• **About this task**: Lines from the one containing "Cookies Policy (1141, 2000)" through the final line of the records are the only ones to copy, and each must match exactly.

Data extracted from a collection
»»

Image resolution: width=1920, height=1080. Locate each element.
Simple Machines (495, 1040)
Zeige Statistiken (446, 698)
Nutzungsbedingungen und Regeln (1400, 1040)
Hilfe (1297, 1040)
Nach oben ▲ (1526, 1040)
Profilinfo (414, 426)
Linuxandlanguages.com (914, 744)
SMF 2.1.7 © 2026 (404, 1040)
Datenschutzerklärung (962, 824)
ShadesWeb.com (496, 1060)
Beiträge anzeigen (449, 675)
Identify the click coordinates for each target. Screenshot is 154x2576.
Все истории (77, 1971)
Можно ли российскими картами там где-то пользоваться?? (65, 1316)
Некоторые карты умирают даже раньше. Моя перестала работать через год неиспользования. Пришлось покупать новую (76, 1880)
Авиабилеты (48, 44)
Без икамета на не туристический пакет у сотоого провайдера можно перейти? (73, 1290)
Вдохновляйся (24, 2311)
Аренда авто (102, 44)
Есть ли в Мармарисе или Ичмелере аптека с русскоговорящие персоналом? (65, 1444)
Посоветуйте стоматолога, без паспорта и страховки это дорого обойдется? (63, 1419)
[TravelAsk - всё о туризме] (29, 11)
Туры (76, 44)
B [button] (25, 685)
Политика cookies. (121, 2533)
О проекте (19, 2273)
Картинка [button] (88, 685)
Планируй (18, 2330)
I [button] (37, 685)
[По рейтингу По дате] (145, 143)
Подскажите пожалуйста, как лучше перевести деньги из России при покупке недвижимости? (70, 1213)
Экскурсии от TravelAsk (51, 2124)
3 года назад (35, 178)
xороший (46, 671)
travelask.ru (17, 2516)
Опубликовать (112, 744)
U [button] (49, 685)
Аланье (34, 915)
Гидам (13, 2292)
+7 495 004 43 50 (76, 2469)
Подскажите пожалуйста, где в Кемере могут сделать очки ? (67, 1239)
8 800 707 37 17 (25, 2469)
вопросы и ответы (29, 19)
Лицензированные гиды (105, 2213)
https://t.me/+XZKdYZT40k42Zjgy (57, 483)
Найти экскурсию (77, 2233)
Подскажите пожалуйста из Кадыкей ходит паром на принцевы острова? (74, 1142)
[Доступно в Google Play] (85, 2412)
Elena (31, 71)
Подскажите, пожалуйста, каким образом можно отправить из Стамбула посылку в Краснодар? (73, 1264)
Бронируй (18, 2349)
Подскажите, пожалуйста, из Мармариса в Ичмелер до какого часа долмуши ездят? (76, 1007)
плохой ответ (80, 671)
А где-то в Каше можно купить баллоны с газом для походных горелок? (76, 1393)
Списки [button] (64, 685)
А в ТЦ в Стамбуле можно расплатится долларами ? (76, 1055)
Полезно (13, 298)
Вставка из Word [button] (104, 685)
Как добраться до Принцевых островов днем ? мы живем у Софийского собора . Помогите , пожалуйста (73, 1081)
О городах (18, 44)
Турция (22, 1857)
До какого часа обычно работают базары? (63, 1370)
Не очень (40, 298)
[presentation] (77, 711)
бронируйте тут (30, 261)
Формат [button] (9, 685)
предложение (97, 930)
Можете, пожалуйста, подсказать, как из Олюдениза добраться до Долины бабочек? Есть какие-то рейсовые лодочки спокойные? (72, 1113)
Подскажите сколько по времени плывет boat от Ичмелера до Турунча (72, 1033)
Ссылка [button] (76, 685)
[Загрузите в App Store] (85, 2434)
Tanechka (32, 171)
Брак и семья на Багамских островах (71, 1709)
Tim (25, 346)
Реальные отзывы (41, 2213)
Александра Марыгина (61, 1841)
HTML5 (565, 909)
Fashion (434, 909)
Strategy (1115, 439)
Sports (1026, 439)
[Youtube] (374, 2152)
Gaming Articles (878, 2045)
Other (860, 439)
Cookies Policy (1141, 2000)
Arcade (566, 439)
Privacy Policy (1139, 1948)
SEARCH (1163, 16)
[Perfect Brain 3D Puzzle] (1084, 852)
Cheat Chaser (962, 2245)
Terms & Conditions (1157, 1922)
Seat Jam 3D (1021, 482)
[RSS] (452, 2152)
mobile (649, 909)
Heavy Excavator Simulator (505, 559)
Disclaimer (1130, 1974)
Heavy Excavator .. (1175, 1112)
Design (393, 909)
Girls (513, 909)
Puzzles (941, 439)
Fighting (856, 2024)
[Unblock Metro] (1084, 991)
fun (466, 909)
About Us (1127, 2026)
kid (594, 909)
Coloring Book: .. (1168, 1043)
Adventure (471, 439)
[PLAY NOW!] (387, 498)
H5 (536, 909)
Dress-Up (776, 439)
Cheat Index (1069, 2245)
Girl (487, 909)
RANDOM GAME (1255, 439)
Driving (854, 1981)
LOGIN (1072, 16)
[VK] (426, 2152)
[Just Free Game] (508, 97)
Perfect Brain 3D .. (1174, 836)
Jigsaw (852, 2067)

««

• **Your solution**:
Cookies Policy (1141, 2000)
Arcade (566, 439)
Privacy Policy (1139, 1948)
SEARCH (1163, 16)
[Perfect Brain 3D Puzzle] (1084, 852)
Cheat Chaser (962, 2245)
Terms & Conditions (1157, 1922)
Seat Jam 3D (1021, 482)
[RSS] (452, 2152)
mobile (649, 909)
Heavy Excavator Simulator (505, 559)
Disclaimer (1130, 1974)
Heavy Excavator .. (1175, 1112)
Design (393, 909)
Girls (513, 909)
Puzzles (941, 439)
Fighting (856, 2024)
[Unblock Metro] (1084, 991)
fun (466, 909)
About Us (1127, 2026)
kid (594, 909)
Coloring Book: .. (1168, 1043)
Adventure (471, 439)
[PLAY NOW!] (387, 498)
H5 (536, 909)
Dress-Up (776, 439)
Cheat Index (1069, 2245)
Girl (487, 909)
RANDOM GAME (1255, 439)
Driving (854, 1981)
LOGIN (1072, 16)
[VK] (426, 2152)
[Just Free Game] (508, 97)
Perfect Brain 3D .. (1174, 836)
Jigsaw (852, 2067)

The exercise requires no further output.